• _Work item_: For this exercise, reproduce the entries below exactly, but only from the line containing "Click the present screen button" through the line containing "Screen dimensions: 799x1020", both included.

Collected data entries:
____
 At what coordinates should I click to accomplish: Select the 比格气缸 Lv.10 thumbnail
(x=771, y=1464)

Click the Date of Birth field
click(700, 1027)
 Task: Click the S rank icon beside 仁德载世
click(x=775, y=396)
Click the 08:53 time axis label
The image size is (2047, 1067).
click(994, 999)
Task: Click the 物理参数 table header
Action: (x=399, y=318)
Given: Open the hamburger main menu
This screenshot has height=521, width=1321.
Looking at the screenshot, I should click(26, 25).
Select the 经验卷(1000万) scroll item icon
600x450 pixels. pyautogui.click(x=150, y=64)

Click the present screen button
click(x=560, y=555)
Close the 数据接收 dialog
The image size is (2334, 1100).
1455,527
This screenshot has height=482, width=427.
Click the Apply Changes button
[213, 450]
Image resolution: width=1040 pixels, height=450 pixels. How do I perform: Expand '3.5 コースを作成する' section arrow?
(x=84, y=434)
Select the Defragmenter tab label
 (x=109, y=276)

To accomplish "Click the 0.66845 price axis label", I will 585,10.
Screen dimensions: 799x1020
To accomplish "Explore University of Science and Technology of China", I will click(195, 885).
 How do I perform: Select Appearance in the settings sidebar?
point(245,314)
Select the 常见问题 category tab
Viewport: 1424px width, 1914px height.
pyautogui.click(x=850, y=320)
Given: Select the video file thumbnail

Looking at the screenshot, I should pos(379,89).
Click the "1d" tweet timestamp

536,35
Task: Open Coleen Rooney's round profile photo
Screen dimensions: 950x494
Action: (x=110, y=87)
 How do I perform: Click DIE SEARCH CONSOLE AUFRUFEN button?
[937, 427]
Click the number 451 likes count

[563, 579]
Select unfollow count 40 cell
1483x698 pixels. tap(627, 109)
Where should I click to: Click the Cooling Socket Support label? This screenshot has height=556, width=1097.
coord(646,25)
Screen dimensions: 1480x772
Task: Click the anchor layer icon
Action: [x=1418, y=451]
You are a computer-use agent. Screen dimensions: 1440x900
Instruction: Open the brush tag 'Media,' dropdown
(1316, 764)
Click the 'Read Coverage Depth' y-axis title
____
• _Written answer_:
Click the present screen button
click(x=560, y=555)
Close the 数据接收 dialog
The image size is (2334, 1100).
1455,527
This screenshot has height=482, width=427.
Click the Apply Changes button
[213, 450]
Image resolution: width=1040 pixels, height=450 pixels. How do I perform: Expand '3.5 コースを作成する' section arrow?
(x=84, y=434)
Select the Defragmenter tab label
 (x=109, y=276)

To accomplish "Click the 0.66845 price axis label", I will 585,10.
Screen dimensions: 799x1020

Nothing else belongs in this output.